Much of the coverage has been dominated by Brown's eye-catching pronounciations about outsourcing research, but such recommendations make up only a very small part of the overall report.
Much of the work consisted of interviews with senior management - often chief executives - of multinationals involved in research and about what these large, wealthy, powerful and global organisations want from their employees. And it seems that the UK fares rather well.
The report is very positive about the quality of the research done at UK universities, the quality of our graduates, and the flexibility and acumen of our top academics. With the authors warning that big companies have the resources to go to the very best institutions in the world for research partners, it seems many UK universities are world class business collaborators in a range of fields - and it's often not the ones routinely cited as 'the best'.

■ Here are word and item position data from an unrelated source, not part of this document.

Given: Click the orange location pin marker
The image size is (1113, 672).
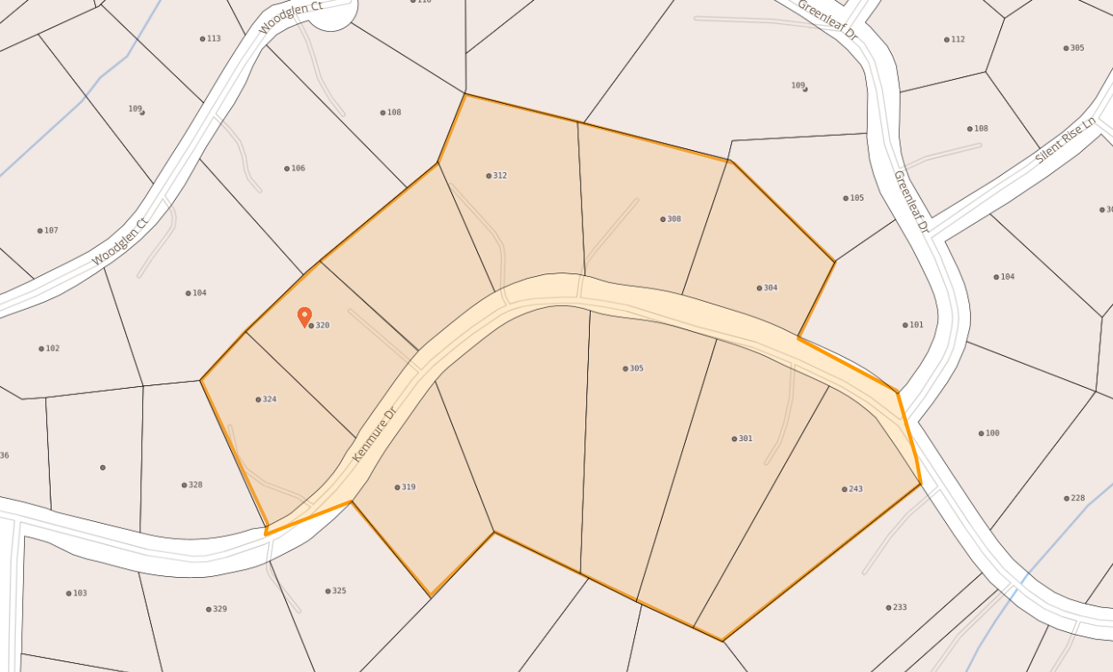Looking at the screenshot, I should pyautogui.click(x=305, y=316).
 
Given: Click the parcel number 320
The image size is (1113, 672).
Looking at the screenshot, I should pyautogui.click(x=322, y=326).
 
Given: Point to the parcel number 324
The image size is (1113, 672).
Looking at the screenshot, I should pyautogui.click(x=268, y=399).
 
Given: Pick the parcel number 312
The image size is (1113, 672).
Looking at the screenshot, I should pyautogui.click(x=498, y=176).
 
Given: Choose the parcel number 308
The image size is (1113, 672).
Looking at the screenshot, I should pyautogui.click(x=672, y=219).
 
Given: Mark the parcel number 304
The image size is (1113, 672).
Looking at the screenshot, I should pyautogui.click(x=769, y=288).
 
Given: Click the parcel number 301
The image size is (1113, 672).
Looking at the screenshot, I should pyautogui.click(x=744, y=439).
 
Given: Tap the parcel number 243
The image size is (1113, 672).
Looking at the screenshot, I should pyautogui.click(x=855, y=489).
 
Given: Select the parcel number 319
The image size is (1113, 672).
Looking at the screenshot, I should pyautogui.click(x=407, y=487).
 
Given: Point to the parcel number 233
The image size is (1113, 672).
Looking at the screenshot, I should pyautogui.click(x=898, y=608).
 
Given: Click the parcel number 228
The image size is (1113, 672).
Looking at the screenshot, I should pyautogui.click(x=1077, y=498).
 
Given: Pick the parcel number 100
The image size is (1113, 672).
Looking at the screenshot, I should pyautogui.click(x=991, y=433).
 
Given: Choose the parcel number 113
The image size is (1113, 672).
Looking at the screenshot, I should pyautogui.click(x=212, y=39).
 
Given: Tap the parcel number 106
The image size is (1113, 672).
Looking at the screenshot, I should pyautogui.click(x=297, y=169).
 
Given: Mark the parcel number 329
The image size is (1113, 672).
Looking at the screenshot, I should pyautogui.click(x=219, y=609).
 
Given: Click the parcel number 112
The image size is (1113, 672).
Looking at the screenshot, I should pyautogui.click(x=956, y=39).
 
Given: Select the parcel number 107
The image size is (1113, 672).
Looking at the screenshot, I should pyautogui.click(x=50, y=231).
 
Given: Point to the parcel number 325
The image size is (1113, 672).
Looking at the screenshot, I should pyautogui.click(x=338, y=591).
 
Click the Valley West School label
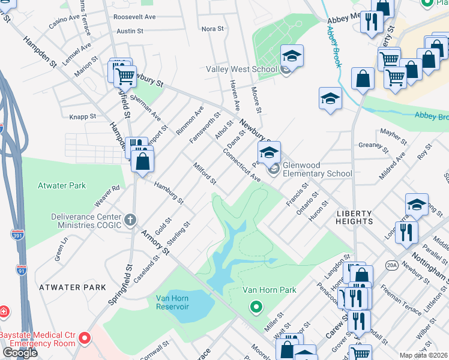(x=241, y=70)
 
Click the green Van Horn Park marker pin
(x=256, y=308)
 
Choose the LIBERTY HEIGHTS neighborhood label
(x=354, y=217)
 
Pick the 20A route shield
(x=393, y=265)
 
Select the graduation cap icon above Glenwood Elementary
(x=270, y=152)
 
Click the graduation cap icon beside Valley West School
(x=292, y=56)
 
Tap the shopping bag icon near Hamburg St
(x=143, y=161)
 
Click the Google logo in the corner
(x=19, y=353)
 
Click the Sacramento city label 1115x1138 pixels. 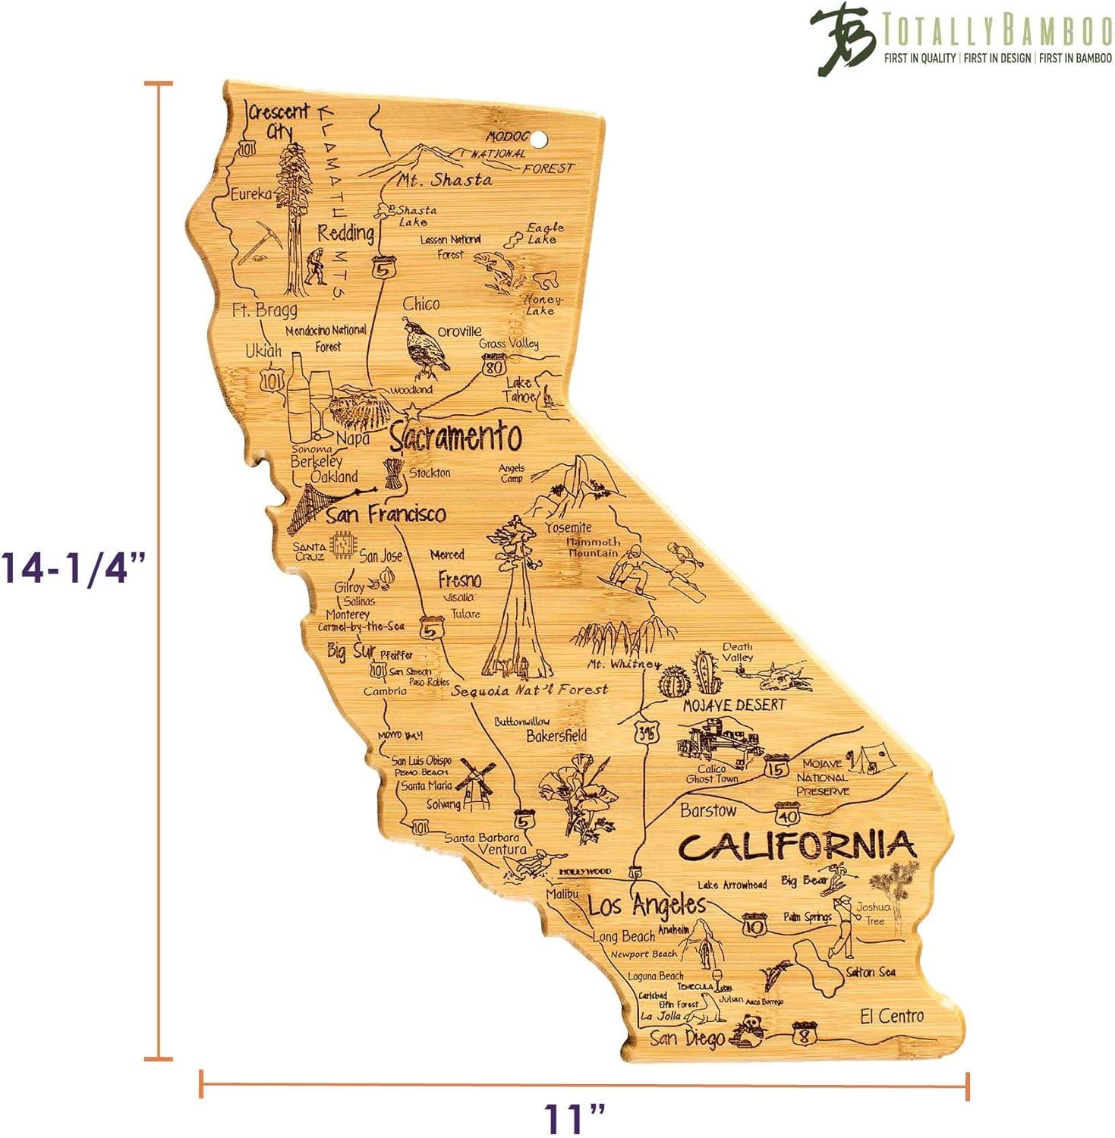tap(455, 437)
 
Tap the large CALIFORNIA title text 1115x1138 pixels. tap(797, 845)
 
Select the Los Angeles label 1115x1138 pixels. tap(647, 904)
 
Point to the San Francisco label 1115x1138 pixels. tap(386, 514)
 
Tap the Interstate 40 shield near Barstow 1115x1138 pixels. tap(788, 816)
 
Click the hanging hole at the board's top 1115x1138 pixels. tap(539, 139)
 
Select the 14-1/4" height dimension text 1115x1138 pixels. tap(74, 567)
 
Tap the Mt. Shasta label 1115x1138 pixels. tap(444, 181)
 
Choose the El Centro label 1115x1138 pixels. tap(892, 1016)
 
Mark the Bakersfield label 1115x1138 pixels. tap(556, 736)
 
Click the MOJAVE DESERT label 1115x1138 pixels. tap(734, 705)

But Brown and Ternouth have a number of recommendations and, indeed, warnings. They note that where the UK sometimes falls down is on value for money, especially compared with technically able institutions in India - this is the genesis of the 'outsourcing' stories. They suggest we need to attract more able overseas students, as big business is very fond of those who have the drive to move to another country to get the best education. And in particular, our base of science research is dangerously eroded. In addition, the Government has already pared central funding down to a minimum, and must not make any more funding cuts.

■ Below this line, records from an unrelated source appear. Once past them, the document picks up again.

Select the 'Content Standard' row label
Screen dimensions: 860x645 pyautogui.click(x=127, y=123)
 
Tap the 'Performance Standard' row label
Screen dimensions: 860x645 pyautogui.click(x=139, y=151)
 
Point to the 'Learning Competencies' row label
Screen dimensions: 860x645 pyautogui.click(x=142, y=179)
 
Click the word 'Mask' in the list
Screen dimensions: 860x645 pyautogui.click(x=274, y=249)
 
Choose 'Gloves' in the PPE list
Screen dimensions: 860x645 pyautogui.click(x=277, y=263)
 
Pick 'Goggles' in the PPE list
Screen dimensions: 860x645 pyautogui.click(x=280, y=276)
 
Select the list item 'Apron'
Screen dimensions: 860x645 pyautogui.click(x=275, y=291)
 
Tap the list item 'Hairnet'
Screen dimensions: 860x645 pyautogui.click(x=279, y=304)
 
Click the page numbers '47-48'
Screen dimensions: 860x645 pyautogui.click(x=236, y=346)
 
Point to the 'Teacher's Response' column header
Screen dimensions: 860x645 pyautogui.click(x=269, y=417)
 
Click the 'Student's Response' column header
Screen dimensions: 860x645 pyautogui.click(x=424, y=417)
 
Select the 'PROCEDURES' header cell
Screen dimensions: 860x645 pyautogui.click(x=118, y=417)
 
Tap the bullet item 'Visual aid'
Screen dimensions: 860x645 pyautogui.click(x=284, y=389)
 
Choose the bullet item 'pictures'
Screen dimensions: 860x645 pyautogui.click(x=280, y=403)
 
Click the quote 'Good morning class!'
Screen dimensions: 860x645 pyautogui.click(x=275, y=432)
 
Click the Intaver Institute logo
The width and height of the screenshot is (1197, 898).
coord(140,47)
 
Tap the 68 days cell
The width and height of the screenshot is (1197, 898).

Finally, the authors complain that UK HE has been 'on the back foot' for too long.
'…what is best about UK higher education needs to be recognised and defended; it also needs to be lauded.'
Amen to that.
The report appears to be being taken seriously by the Treasury - let's hope they act on it and particularly accept that if they want a world-class HE system, it might be a good idea to fund it properly.
We can also hope that commentators who constantly bang on about what a terrible state HE in the UK is in might read this and start to accept that not everything is broken.